Repeat all the data that appears below, keeping it exact.

------ Material for this exercise

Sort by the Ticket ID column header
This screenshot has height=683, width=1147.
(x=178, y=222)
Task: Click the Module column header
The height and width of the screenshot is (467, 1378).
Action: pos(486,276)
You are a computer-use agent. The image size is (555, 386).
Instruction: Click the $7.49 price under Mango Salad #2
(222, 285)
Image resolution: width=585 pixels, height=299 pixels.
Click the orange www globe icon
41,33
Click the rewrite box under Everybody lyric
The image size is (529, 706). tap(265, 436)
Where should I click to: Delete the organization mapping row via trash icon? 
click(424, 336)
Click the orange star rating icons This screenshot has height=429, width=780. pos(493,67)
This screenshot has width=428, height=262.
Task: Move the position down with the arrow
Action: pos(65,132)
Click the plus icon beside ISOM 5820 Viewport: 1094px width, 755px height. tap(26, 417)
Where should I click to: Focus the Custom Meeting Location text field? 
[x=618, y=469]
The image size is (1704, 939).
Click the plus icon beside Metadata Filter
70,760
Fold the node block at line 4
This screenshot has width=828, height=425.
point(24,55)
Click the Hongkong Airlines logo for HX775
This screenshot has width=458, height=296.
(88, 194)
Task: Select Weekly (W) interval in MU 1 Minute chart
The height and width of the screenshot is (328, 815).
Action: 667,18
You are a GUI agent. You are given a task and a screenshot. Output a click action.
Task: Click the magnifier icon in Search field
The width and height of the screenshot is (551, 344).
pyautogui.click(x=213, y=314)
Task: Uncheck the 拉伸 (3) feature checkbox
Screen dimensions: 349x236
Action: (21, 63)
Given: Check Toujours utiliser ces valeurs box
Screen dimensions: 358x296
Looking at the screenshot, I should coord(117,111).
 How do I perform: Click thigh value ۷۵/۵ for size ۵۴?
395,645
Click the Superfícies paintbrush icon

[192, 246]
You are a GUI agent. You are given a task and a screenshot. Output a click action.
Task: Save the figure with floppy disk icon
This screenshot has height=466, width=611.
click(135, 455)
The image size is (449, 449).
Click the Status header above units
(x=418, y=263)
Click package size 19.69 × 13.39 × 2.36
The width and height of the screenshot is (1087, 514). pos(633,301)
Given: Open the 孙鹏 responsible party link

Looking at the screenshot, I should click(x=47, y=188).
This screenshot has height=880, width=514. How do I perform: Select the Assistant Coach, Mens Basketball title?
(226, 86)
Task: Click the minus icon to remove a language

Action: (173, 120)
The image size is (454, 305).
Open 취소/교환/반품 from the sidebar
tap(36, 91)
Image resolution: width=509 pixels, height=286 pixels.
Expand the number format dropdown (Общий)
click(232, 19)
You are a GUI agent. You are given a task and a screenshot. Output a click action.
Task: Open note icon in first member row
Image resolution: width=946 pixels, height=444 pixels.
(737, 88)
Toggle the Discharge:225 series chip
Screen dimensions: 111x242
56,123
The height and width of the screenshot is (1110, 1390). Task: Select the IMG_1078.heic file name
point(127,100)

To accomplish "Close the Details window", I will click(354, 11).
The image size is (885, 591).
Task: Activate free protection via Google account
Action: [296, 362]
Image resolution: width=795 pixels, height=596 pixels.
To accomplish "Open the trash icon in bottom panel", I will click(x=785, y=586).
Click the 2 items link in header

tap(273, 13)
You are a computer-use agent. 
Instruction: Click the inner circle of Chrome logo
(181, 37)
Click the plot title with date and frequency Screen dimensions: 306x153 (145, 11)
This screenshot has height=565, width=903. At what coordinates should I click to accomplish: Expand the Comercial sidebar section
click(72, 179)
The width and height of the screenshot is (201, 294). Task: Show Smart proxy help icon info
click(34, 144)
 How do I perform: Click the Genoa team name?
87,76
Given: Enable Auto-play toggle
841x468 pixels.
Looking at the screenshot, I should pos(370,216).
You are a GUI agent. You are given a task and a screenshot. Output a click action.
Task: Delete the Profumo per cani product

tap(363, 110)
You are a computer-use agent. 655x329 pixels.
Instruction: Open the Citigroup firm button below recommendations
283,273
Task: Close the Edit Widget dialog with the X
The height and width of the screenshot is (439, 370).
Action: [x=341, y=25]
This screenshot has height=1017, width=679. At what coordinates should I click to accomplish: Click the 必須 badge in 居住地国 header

------------

# [Solved exercise]
Sort by the Ticket ID column header
This screenshot has height=683, width=1147.
(x=178, y=222)
Task: Click the Module column header
The height and width of the screenshot is (467, 1378).
Action: pos(486,276)
You are a computer-use agent. The image size is (555, 386).
Instruction: Click the $7.49 price under Mango Salad #2
(222, 285)
Image resolution: width=585 pixels, height=299 pixels.
Click the orange www globe icon
41,33
Click the rewrite box under Everybody lyric
The image size is (529, 706). tap(265, 436)
Where should I click to: Delete the organization mapping row via trash icon? 
click(424, 336)
Click the orange star rating icons This screenshot has height=429, width=780. pos(493,67)
This screenshot has width=428, height=262.
Task: Move the position down with the arrow
Action: pos(65,132)
Click the plus icon beside ISOM 5820 Viewport: 1094px width, 755px height. tap(26, 417)
Where should I click to: Focus the Custom Meeting Location text field? 
[x=618, y=469]
The image size is (1704, 939).
Click the plus icon beside Metadata Filter
70,760
Fold the node block at line 4
This screenshot has width=828, height=425.
point(24,55)
Click the Hongkong Airlines logo for HX775
This screenshot has width=458, height=296.
(88, 194)
Task: Select Weekly (W) interval in MU 1 Minute chart
The height and width of the screenshot is (328, 815).
Action: 667,18
You are a GUI agent. You are given a task and a screenshot. Output a click action.
Task: Click the magnifier icon in Search field
The width and height of the screenshot is (551, 344).
pyautogui.click(x=213, y=314)
Task: Uncheck the 拉伸 (3) feature checkbox
Screen dimensions: 349x236
Action: (21, 63)
Given: Check Toujours utiliser ces valeurs box
Screen dimensions: 358x296
Looking at the screenshot, I should coord(117,111).
 How do I perform: Click thigh value ۷۵/۵ for size ۵۴?
395,645
Click the Superfícies paintbrush icon

[192, 246]
You are a GUI agent. You are given a task and a screenshot. Output a click action.
Task: Save the figure with floppy disk icon
This screenshot has height=466, width=611.
click(135, 455)
The image size is (449, 449).
Click the Status header above units
(x=418, y=263)
Click package size 19.69 × 13.39 × 2.36
The width and height of the screenshot is (1087, 514). pos(633,301)
Given: Open the 孙鹏 responsible party link

Looking at the screenshot, I should click(x=47, y=188).
This screenshot has height=880, width=514. How do I perform: Select the Assistant Coach, Mens Basketball title?
(226, 86)
Task: Click the minus icon to remove a language

Action: (173, 120)
The image size is (454, 305).
Open 취소/교환/반품 from the sidebar
tap(36, 91)
Image resolution: width=509 pixels, height=286 pixels.
Expand the number format dropdown (Общий)
click(232, 19)
You are a GUI agent. You are given a task and a screenshot. Output a click action.
Task: Open note icon in first member row
Image resolution: width=946 pixels, height=444 pixels.
(737, 88)
Toggle the Discharge:225 series chip
Screen dimensions: 111x242
56,123
The height and width of the screenshot is (1110, 1390). Task: Select the IMG_1078.heic file name
point(127,100)

To accomplish "Close the Details window", I will click(354, 11).
The image size is (885, 591).
Task: Activate free protection via Google account
Action: [296, 362]
Image resolution: width=795 pixels, height=596 pixels.
To accomplish "Open the trash icon in bottom panel", I will click(x=785, y=586).
Click the 2 items link in header

tap(273, 13)
You are a computer-use agent. 
Instruction: Click the inner circle of Chrome logo
(181, 37)
Click the plot title with date and frequency Screen dimensions: 306x153 (145, 11)
This screenshot has height=565, width=903. At what coordinates should I click to accomplish: Expand the Comercial sidebar section
click(72, 179)
The width and height of the screenshot is (201, 294). Task: Show Smart proxy help icon info
click(34, 144)
 How do I perform: Click the Genoa team name?
87,76
Given: Enable Auto-play toggle
841x468 pixels.
Looking at the screenshot, I should pos(370,216).
You are a GUI agent. You are given a task and a screenshot. Output a click action.
Task: Delete the Profumo per cani product

tap(363, 110)
You are a computer-use agent. 655x329 pixels.
Instruction: Open the Citigroup firm button below recommendations
283,273
Task: Close the Edit Widget dialog with the X
The height and width of the screenshot is (439, 370).
Action: [x=341, y=25]
This screenshot has height=1017, width=679. At what coordinates should I click to accomplish: Click the 必須 badge in 居住地国 header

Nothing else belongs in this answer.